You are viewing a plain text version of this content. The canonical link for it is here.
Posted to java-user@lucene.apache.org by Dominik Bruhn <do...@dbruhn.de> on 2006/07/07 12:13:55 UTC

addIndexes getting slower and slower plus eating up Mem

Hy, 
I use the following code to index about 1 Million Documents to a empty index:
=============
	private static void do_searchindex(Connection target) throws 
SQLException,IOException {
		int i=1164;
		PostIndexer.createIndexDir();	//Creates Index-Director
		IndexWriter fsWriter = new IndexWriter(PostIndexer.getIndexDir(), 
PostIndexer.getAnalyser(), false);
		while (do_searchindex(fsWriter,target,i)>0) {
			i++;
		}
		fsWriter.close();
	}

	private static int do_searchindex(IndexWriter writer,Connection ctarget,int 
page) throws SQLException,IOException {
		ResultSet rs = ctarget.createStatement().executeQuery("SELECT 
postid,db_post.threadid,posttext,db_thread.threadtitle FROM db_post LEFT JOIN 
db_thread ON (db_thread.threadid=db_post.threadid) ORDER BY postid DESC 
LIMIT "+(page*500)+",500 ;");
		int c=0;
		
		RAMDirectory ramDir = new RAMDirectory();
		IndexWriter ramWriter = new IndexWriter(ramDir, PostIndexer.getAnalyser(), 
true);
		
		while (rs.next()) {
			
PostIndexer.addToIndex(ramWriter,rs.getInt("postid"),rs.getString("posttext"),rs.getString("threadtitle"));
			c++;
		}
		writer.addIndexes(new Directory[] { ramDir });
		ramWriter.close();
		
		rs.close();
		System.out.println("Did Page "+page);
		return(c);		
	}
=================

The Code for "PostIndex.addToIndex" is:
===============
Document doc = new Document();
		Field title = new 
Field("title",threadtitle,Field.Store.NO,Field.Index.TOKENIZED,Field.TermVector.NO);
		title.setBoost(2);
		
		doc.add(title);
		doc.add(new 
Field("text",posttext,Field.Store.NO,Field.Index.TOKENIZED,Field.TermVector.YES));
		doc.add(new Field("id",""+postid,Field.Store.YES, 
Field.Index.UN_TOKENIZED));
					
		writer.addDocument(doc);	
============

When I run this code the first 500 Entries get added in about 2 seconds.

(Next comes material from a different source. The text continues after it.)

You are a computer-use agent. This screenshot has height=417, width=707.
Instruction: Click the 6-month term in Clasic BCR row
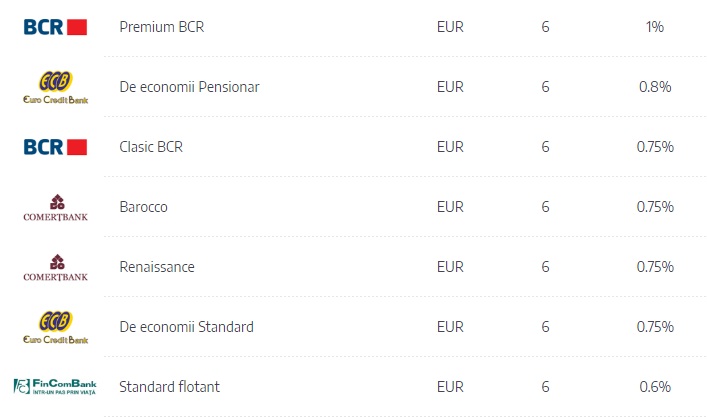[545, 147]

But 
for the 1167*500 to (1167+1)*500 Entries it takes more than 10 Minutes. Also 
the RAM-Usage is increasing dramatically. Is this a normal behaviour, or is 
it a mistake in my code or is it a bug in Lucene? I remeber someone here on 
the list talking about this problem but cant find the post anymore.
Thanks
-- 
Dominik Bruhn
mailto: dominik@dbruhn.de
http://www.dbruhn.de

---------------------------------------------------------------------
To unsubscribe, e-mail: java-user-unsubscribe@lucene.apache.org
For additional commands, e-mail: java-user-help@lucene.apache.org


Re: addIndexes getting slower and slower plus eating up Mem

Posted by Dominik Bruhn <do...@dbruhn.de>.
Hy,

On Friday 07 July 2006 12:23 mark harwood wrote:
> Out of interest, why are you using a RAMDirectory here? An IndexWriter uses
> one internally of size IndexWriter.setMaxBufferedDocs so you get the
> benefits of buffering automatically when writing to a File-based directory.
realy? I read the trick here and so I did it. I'll try without it to see if 
its a difference!

Thanks
-- 
Dominik Bruhn
mailto: dominik@dbruhn.de
http://www.dbruhn.de

---------------------------------------------------------------------
To unsubscribe, e-mail: java-user-unsubscribe@lucene.apache.org
For additional commands, e-mail: java-user-help@lucene.apache.org


Re: addIndexes getting slower and slower plus eating up Mem

Posted by mark harwood <ma...@yahoo.co.uk>.
The answer is because addIndexes() currently always does an optimize post-merge. If I recall correctly optimize() will create a complete copy of the existing index during the optimize process then delete the old one so this shouldn't be done too often.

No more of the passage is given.